練習課題 ::
1) 抜粋本文で、話し手がアルバイト代を費やした先は何か。
2) 抜粋本文の内容を二文にまとめる。
3) 抜粋本文から、「角澤 アナウンサーに適してい」で始まり「いっぱい得るものがあります。」で終わる部分を、一字も変えずに抜き出してください。

抜粋本文 ::
--- --- ---

角澤 アナウンサーに適しているのはどういう人か。結論から言うと、これに正解はまったくありません。自分のことを振り返ってみても、その時テレビ局が欲しがっていた人材だったわけで、自分が開けた扉の中にいた面接官と自分の相性など運もかなり左右します。

 アナウンサーになるためにやっておいた方がいいことは、テレビ局に入りたい人はテレビを見てくださいということです。テレビが大好きな人にテレビ局に入ってきてほしいと思うので。それと、テレビ、ラジオ、活字など、メディアと呼ばれるものは嫌というほど見てほしいと思います。また、僕は個人的には旅行をいっぱいしました。国内外の旅行にアルバイト代を費やしました。旅行って楽しいんですよね。出会いがいっぱいあって得るものも多いのですが、会社に入るとなかなか時間がないので、学生のうちに旅行はしておいた方がいいと思います。それも一人旅、一人で旅行するといっぱい得るものがあります。

--- --- ---

提供情報 ::
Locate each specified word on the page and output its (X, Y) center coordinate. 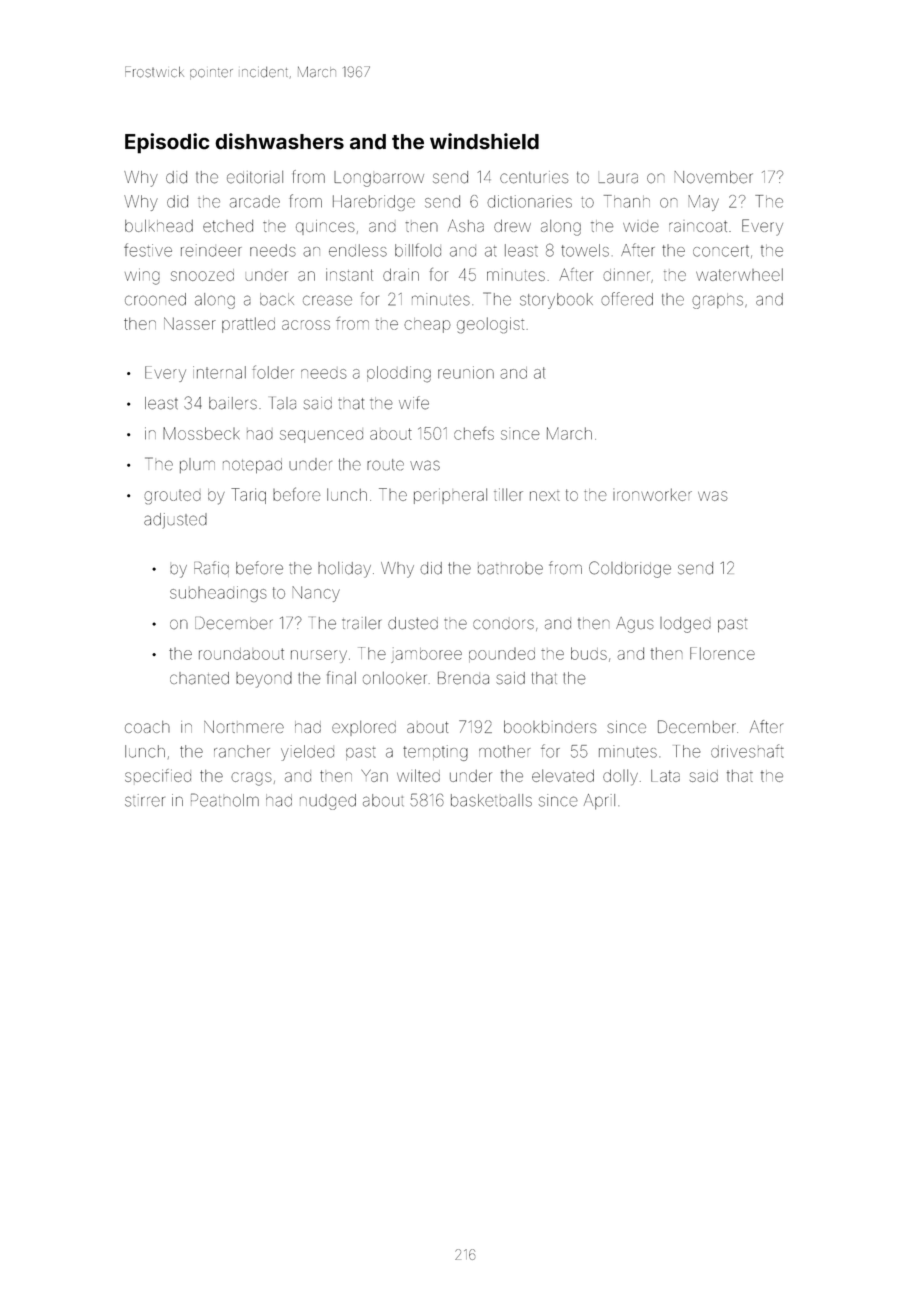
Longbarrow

--- --- ---

解答一覧 ::
1) 国内外の旅行。

2) アナウンサーに適した人に正解はなく、その時テレビ局が求めていた人材かどうかや、面接官との相性といった運にも大きく左右される。アナウンサーを目指すなら、テレビをはじめとするメディアをたくさん見ることと、学生のうちに旅行、とりわけ一人旅をしておくことが勧められている。

3)
角澤 アナウンサーに適しているのはどういう人か。結論から言うと、これに正解はまったくありません。自分のことを振り返ってみても、その時テレビ局が欲しがっていた人材だったわけで、自分が開けた扉の中にいた面接官と自分の相性など運もかなり左右します。

 アナウンサーになるためにやっておいた方がいいことは、テレビ局に入りたい人はテレビを見てくださいということです。テレビが大好きな人にテレビ局に入ってきてほしいと思うので。それと、テレビ、ラジオ、活字など、メディアと呼ばれるものは嫌というほど見てほしいと思います。また、僕は個人的には旅行をいっぱいしました。国内外の旅行にアルバイト代を費やしました。旅行って楽しいんですよね。出会いがいっぱいあって得るものも多いのですが、会社に入るとなかなか時間がないので、学生のうちに旅行はしておいた方がいいと思います。それも一人旅、一人で旅行するといっぱい得るものがあります。